What you have to do —
Go through the records and copy each line where the word "calculator" occurs.

Extracted records
-- Opening Marker --

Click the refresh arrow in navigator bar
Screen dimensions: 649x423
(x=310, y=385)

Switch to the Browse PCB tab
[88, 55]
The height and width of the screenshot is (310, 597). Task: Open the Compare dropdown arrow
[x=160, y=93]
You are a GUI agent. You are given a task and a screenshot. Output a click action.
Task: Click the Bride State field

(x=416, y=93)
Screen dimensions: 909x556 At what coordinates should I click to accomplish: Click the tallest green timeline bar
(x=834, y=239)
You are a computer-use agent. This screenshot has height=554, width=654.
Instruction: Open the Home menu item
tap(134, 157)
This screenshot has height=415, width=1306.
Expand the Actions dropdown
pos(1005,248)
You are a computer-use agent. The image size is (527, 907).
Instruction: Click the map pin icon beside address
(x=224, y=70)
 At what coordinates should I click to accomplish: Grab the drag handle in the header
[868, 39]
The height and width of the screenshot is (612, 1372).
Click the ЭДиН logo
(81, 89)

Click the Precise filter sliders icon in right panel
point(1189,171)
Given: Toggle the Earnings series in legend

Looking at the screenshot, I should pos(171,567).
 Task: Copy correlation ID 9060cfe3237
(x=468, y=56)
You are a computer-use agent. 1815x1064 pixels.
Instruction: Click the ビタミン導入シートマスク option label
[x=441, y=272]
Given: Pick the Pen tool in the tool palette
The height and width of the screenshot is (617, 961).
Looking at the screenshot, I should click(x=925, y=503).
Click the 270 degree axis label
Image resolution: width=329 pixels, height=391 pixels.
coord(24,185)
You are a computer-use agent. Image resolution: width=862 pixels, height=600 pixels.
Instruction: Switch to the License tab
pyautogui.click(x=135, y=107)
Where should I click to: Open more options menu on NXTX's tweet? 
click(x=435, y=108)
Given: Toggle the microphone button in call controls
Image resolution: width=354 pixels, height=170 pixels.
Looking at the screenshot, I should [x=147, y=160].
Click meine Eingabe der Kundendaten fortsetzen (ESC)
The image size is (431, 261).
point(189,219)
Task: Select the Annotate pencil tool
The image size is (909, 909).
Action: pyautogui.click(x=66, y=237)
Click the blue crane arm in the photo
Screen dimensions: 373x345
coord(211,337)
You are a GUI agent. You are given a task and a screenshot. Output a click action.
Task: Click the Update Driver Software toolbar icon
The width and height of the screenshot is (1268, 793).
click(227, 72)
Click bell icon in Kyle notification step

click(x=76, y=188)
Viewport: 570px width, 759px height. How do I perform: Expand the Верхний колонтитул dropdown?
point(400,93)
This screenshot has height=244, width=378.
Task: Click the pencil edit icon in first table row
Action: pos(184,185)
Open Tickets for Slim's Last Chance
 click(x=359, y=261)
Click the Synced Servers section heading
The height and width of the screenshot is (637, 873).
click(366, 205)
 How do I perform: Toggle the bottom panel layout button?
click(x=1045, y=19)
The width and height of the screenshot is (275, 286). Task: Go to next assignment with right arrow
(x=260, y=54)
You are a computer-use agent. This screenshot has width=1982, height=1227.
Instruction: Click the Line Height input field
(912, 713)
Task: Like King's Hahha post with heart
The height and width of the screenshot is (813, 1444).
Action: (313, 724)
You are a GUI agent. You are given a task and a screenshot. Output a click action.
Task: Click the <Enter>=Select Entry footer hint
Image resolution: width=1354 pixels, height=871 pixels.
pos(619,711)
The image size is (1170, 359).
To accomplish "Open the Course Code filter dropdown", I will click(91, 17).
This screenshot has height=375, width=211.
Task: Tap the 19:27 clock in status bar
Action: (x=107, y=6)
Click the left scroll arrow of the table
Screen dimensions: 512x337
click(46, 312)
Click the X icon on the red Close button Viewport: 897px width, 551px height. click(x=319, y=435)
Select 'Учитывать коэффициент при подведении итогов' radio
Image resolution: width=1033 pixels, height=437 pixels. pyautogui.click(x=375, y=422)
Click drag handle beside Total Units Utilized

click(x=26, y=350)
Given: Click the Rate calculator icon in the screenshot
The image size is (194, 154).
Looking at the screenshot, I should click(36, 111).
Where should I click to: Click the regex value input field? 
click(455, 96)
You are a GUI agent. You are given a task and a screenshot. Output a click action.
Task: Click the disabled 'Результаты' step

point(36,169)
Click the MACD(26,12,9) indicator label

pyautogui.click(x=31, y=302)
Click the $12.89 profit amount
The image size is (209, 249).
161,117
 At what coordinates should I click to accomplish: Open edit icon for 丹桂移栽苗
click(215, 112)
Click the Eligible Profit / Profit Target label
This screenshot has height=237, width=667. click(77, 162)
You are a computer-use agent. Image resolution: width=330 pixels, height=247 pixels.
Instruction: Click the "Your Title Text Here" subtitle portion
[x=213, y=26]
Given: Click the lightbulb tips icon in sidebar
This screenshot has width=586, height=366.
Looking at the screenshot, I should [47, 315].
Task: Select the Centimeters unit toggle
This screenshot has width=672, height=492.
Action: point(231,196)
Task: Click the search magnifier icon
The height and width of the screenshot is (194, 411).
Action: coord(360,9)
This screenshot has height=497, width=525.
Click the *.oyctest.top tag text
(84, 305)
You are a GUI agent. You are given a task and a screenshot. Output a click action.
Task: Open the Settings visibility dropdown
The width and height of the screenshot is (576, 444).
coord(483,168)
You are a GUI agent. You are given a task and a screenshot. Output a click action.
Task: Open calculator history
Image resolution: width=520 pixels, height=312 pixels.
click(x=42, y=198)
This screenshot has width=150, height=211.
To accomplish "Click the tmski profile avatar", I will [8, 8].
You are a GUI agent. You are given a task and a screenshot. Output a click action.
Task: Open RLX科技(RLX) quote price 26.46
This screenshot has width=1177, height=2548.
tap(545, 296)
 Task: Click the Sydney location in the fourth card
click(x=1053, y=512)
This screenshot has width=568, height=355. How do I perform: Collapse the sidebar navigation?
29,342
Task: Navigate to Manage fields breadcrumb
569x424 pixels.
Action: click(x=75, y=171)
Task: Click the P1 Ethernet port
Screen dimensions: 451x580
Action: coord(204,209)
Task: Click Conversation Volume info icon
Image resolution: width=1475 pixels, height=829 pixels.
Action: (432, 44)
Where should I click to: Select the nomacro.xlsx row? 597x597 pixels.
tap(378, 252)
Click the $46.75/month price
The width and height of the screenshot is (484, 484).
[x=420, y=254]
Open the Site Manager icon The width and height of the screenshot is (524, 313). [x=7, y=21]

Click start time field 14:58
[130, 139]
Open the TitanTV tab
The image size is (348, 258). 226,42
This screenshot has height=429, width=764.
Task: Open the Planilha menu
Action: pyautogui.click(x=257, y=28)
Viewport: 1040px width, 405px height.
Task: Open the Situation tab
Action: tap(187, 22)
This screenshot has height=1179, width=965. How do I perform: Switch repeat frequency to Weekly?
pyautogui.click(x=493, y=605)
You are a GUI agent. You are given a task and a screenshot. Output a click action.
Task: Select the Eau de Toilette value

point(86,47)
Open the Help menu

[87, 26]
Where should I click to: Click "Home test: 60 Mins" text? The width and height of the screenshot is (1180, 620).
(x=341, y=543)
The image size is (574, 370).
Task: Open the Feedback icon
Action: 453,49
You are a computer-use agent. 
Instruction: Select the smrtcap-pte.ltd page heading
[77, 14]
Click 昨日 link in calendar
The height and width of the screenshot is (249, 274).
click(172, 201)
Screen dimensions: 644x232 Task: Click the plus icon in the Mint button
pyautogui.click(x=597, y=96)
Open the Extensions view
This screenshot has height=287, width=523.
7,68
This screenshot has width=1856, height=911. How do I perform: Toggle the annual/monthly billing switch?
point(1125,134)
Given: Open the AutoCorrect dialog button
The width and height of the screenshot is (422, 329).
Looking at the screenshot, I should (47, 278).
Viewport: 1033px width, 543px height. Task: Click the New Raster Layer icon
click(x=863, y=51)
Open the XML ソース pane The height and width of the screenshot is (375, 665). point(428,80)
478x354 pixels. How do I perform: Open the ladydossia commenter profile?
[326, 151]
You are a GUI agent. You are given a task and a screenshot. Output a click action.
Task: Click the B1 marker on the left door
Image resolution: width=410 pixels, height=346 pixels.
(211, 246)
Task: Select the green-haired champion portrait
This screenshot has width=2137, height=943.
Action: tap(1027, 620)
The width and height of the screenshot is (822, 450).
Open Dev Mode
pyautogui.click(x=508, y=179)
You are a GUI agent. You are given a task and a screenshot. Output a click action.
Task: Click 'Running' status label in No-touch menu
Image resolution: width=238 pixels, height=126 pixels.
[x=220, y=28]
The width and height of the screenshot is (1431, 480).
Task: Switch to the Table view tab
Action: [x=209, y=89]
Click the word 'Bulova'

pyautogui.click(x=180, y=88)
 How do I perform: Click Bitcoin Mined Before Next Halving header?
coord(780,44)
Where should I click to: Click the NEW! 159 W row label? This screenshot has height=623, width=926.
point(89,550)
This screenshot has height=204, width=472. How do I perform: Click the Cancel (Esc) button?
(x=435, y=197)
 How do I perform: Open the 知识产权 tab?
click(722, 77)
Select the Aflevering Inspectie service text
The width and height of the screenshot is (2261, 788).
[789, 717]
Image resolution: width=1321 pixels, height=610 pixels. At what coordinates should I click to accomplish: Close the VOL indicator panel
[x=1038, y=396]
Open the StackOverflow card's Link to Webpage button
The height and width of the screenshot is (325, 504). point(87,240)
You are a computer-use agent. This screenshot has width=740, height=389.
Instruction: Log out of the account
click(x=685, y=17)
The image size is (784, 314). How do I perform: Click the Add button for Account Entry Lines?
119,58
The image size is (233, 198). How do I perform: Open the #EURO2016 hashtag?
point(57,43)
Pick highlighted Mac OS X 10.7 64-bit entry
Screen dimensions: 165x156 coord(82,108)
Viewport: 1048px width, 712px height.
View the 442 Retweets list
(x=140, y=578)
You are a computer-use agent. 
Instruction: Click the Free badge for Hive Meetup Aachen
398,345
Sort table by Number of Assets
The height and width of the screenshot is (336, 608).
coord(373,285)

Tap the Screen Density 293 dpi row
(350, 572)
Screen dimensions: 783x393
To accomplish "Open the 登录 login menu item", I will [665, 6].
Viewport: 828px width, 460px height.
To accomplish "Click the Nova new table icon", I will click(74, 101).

-- Closing Marker --

Result of the exercise —
Given: Click the Rate calculator icon in the screenshot
Task: Open calculator history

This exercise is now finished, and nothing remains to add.